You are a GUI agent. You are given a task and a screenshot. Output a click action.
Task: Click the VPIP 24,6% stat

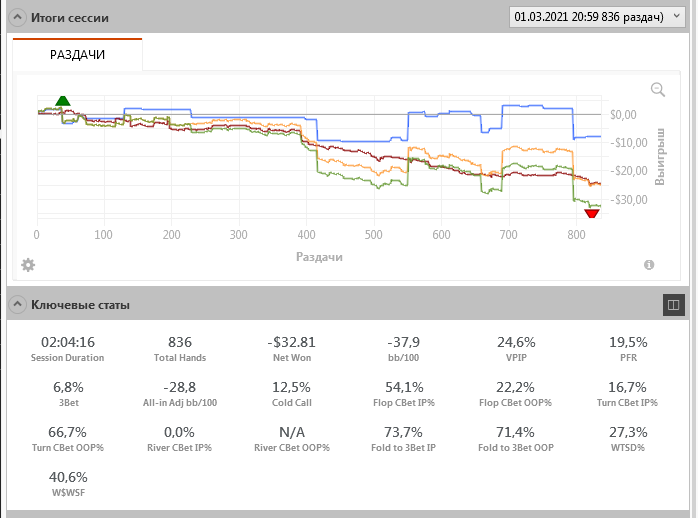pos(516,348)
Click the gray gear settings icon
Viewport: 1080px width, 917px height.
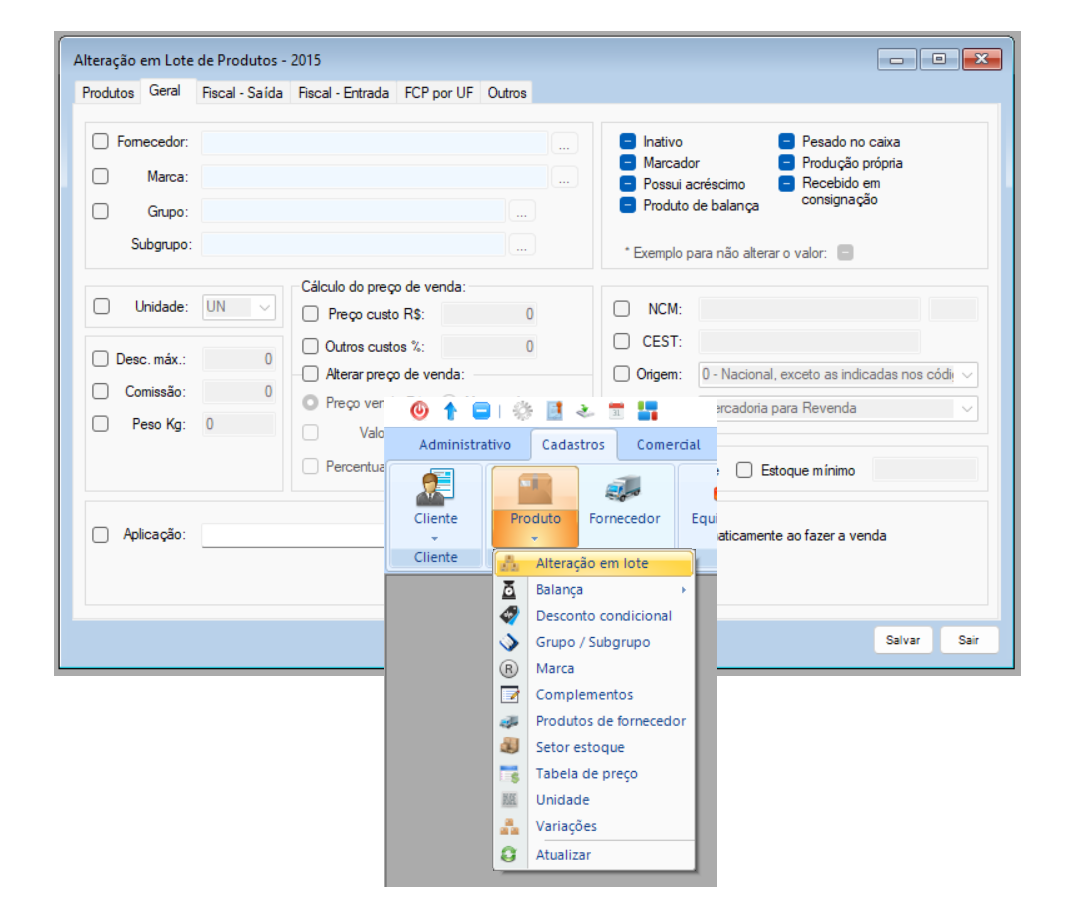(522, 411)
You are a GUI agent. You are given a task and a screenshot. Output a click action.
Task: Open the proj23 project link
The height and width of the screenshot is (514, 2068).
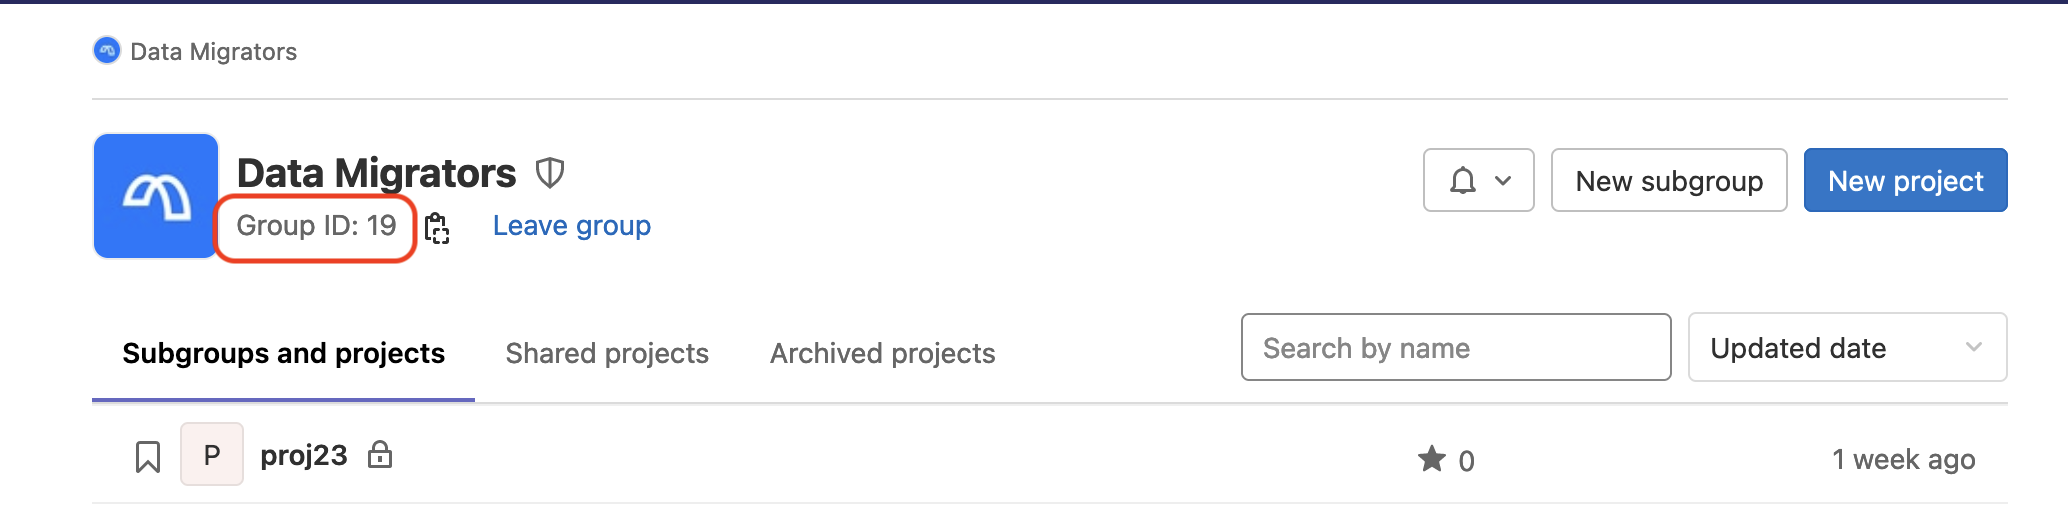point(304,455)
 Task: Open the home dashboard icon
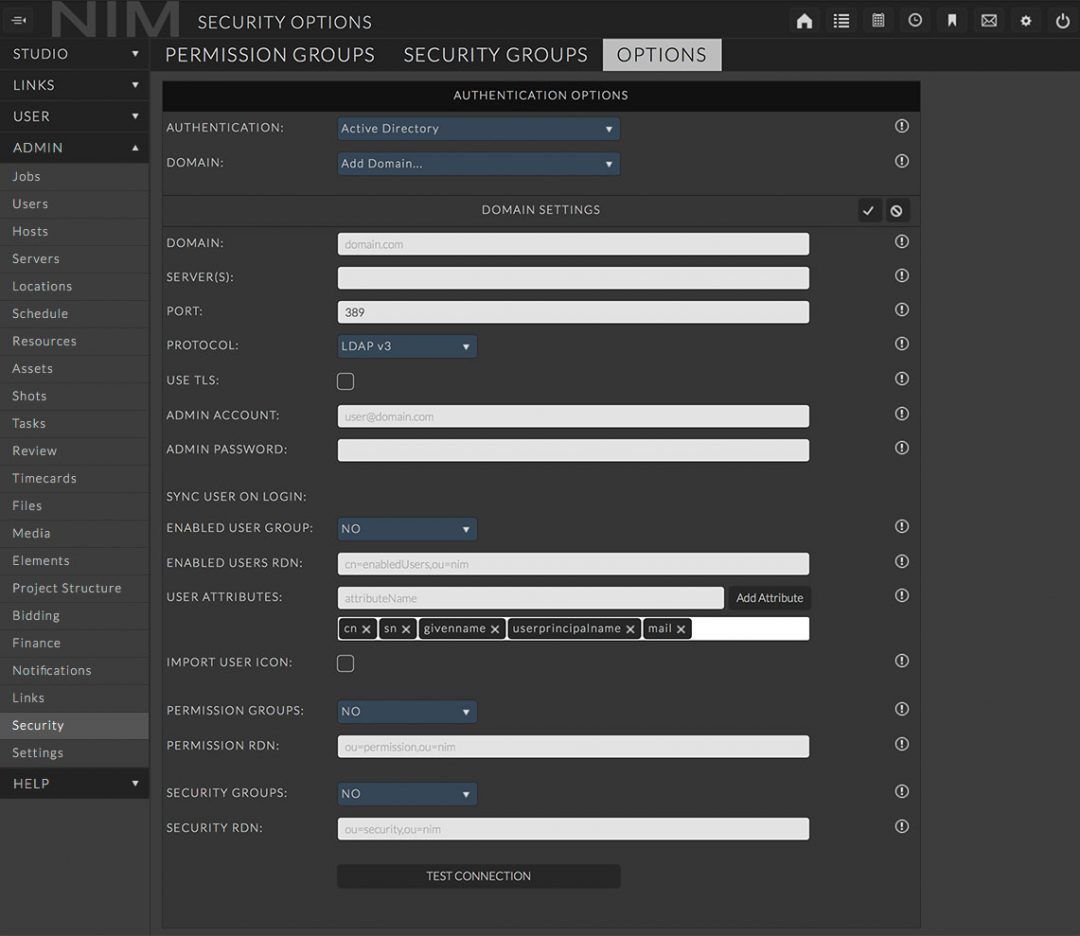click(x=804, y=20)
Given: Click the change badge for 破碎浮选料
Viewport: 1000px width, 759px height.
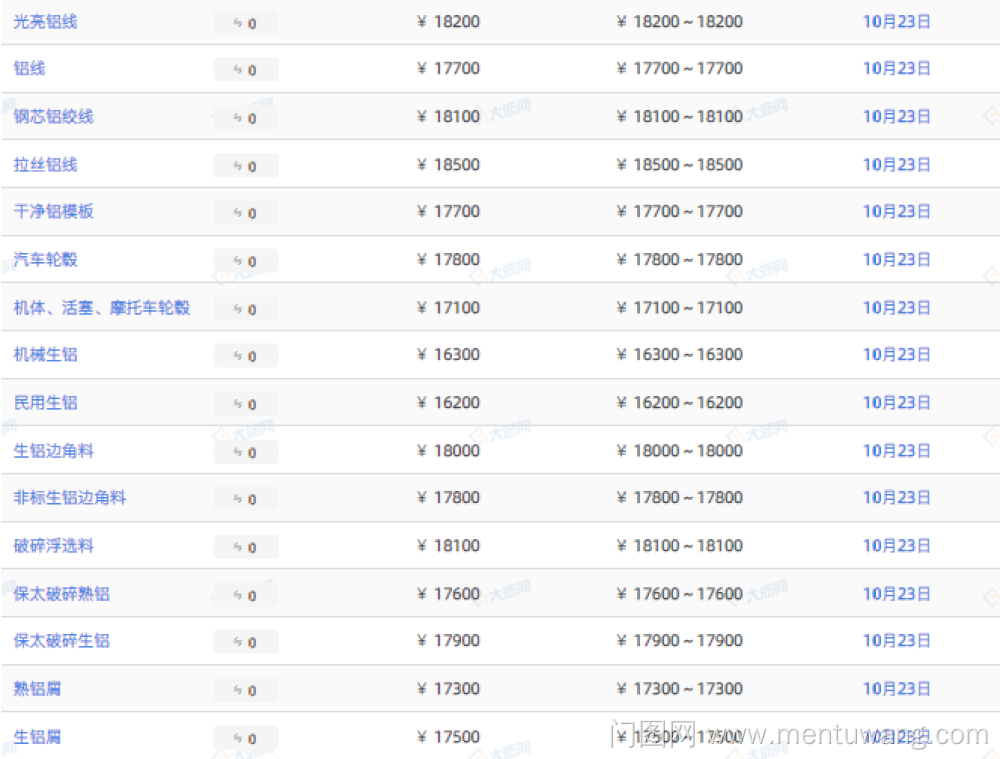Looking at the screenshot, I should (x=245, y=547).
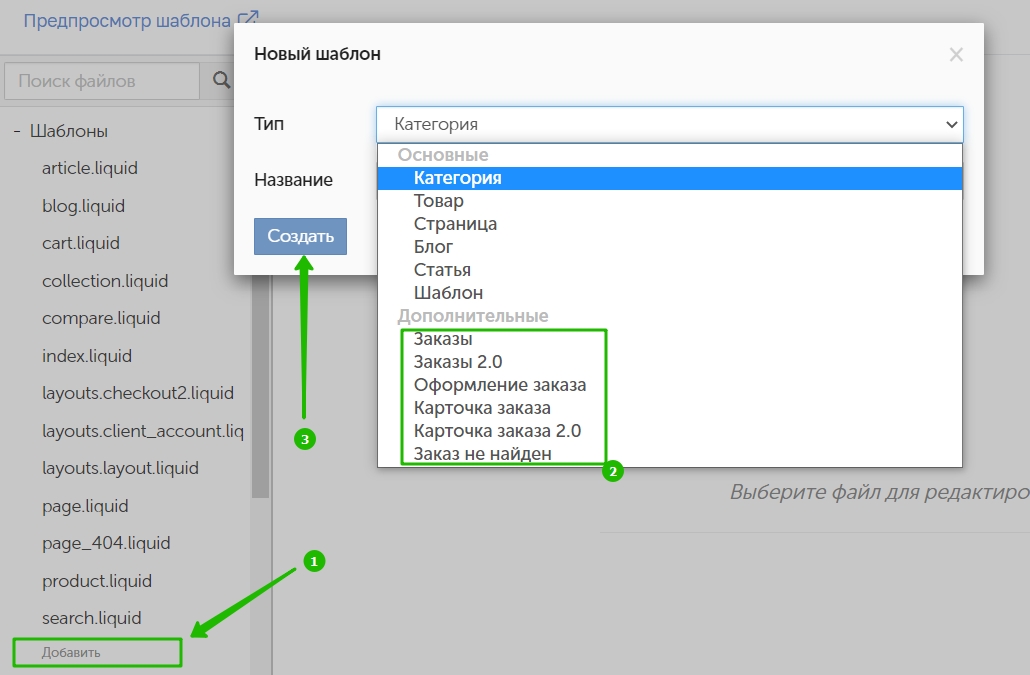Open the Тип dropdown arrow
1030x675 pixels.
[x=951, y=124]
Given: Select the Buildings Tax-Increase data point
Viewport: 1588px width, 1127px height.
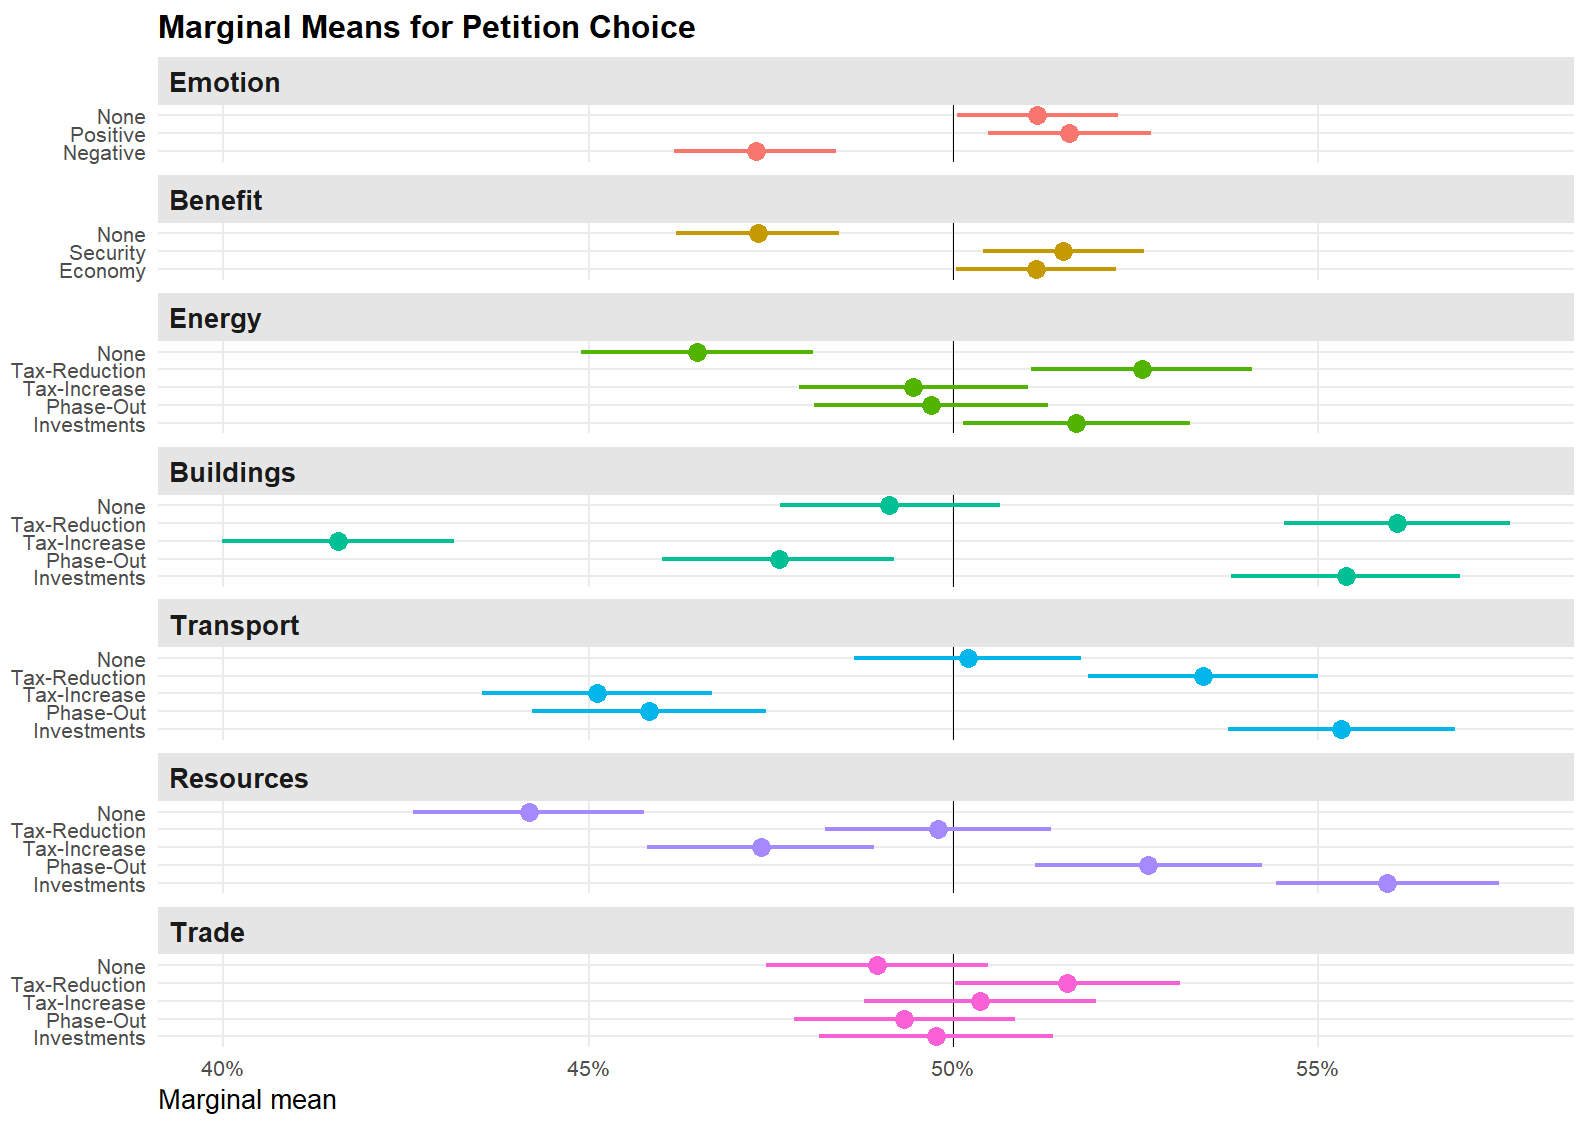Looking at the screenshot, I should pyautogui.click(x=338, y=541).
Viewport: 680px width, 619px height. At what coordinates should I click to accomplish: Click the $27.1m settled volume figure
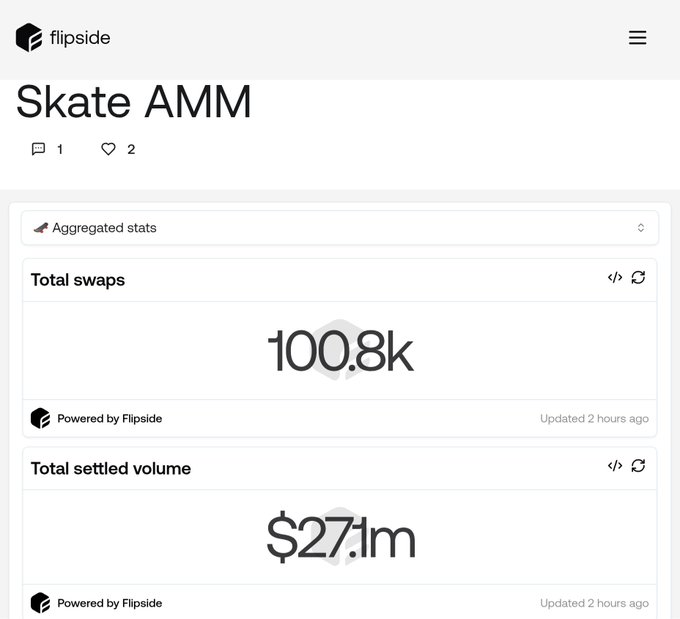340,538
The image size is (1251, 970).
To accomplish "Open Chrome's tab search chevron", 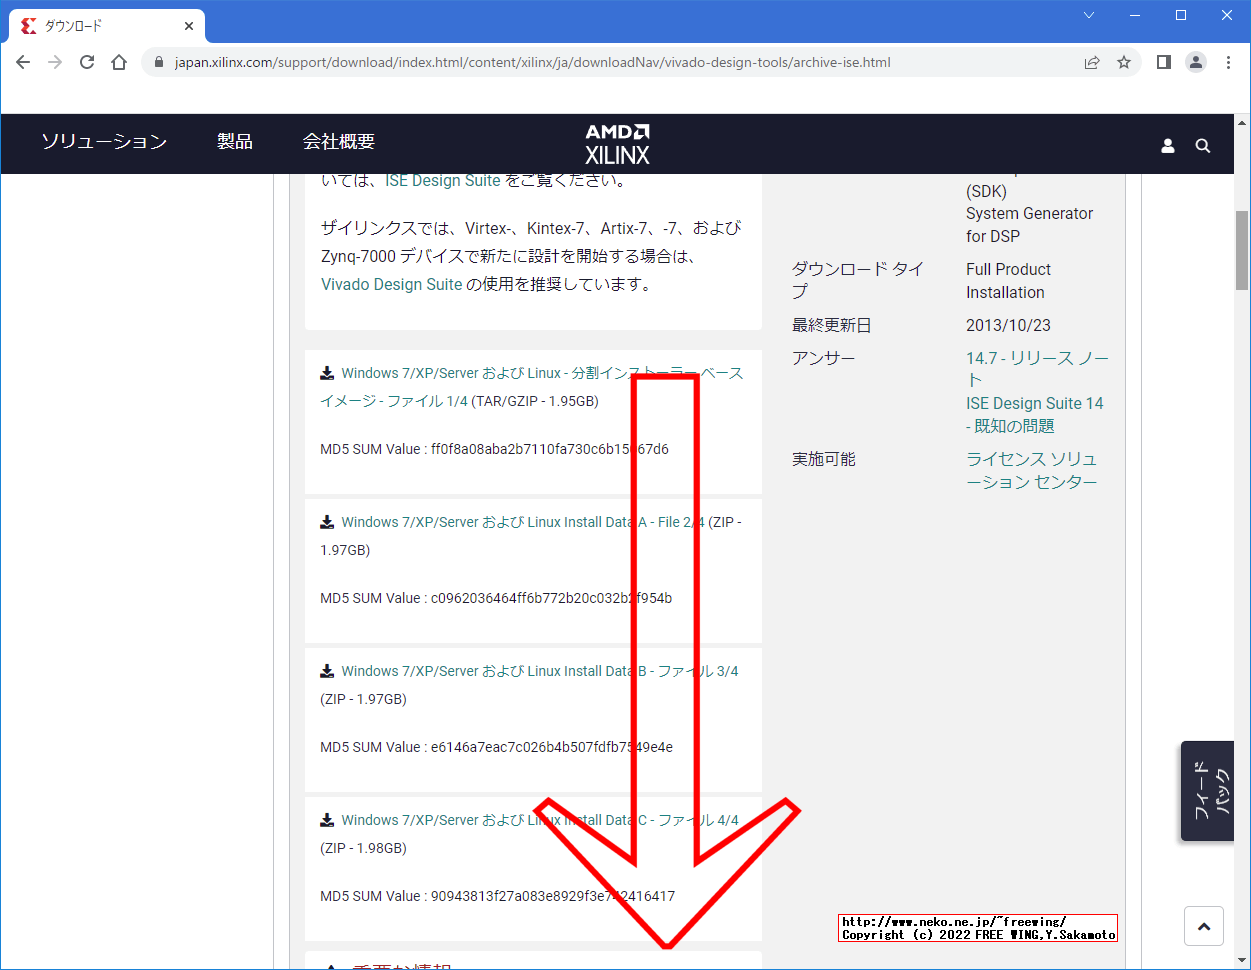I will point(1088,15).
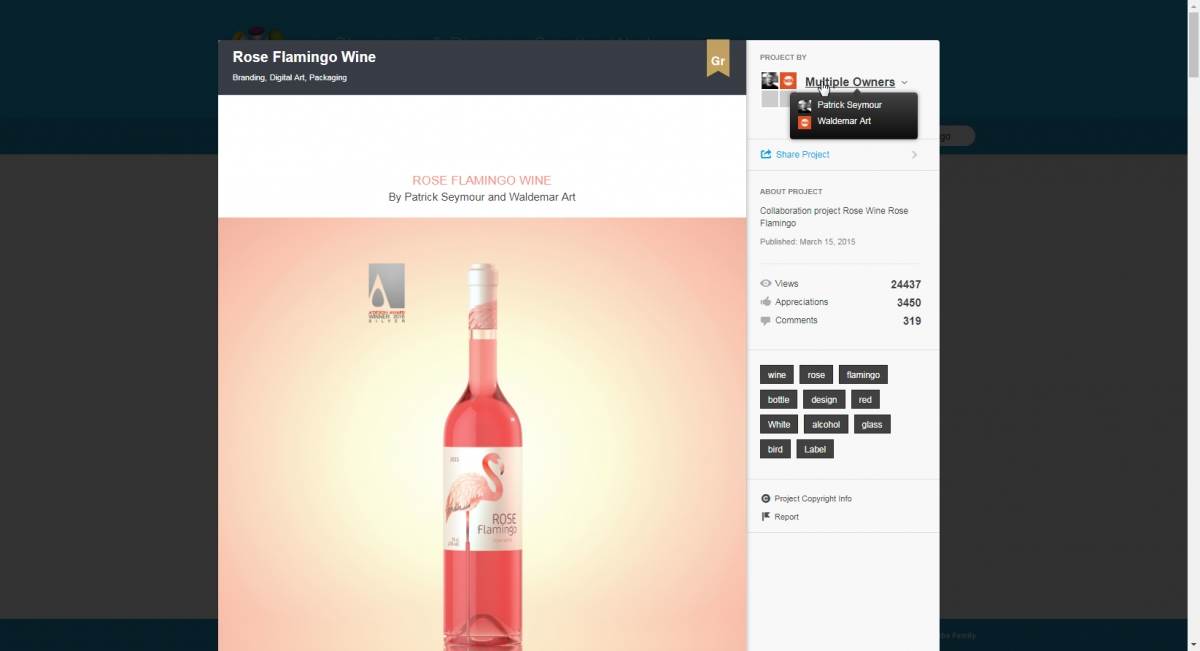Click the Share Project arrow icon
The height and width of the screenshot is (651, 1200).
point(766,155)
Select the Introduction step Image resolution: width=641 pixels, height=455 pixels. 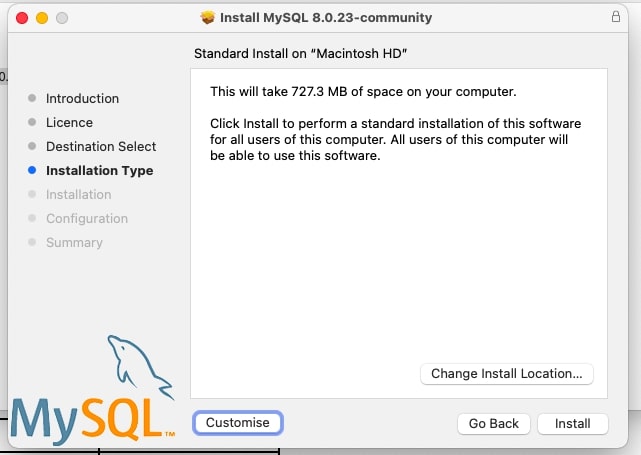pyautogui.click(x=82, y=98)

**Set task:** Which rows contain the word "Viewport"? Gather each of them and copy it out in full.

**Written answer:**
Viewport: 1080px width, 917px height.
Viewport: 1000px width, 759px height.
Viewport: 1588px width, 1127px height.
Viewport: 680px width, 619px height. At what coordinates should I click to accomplish: Click the $27.1m settled volume figure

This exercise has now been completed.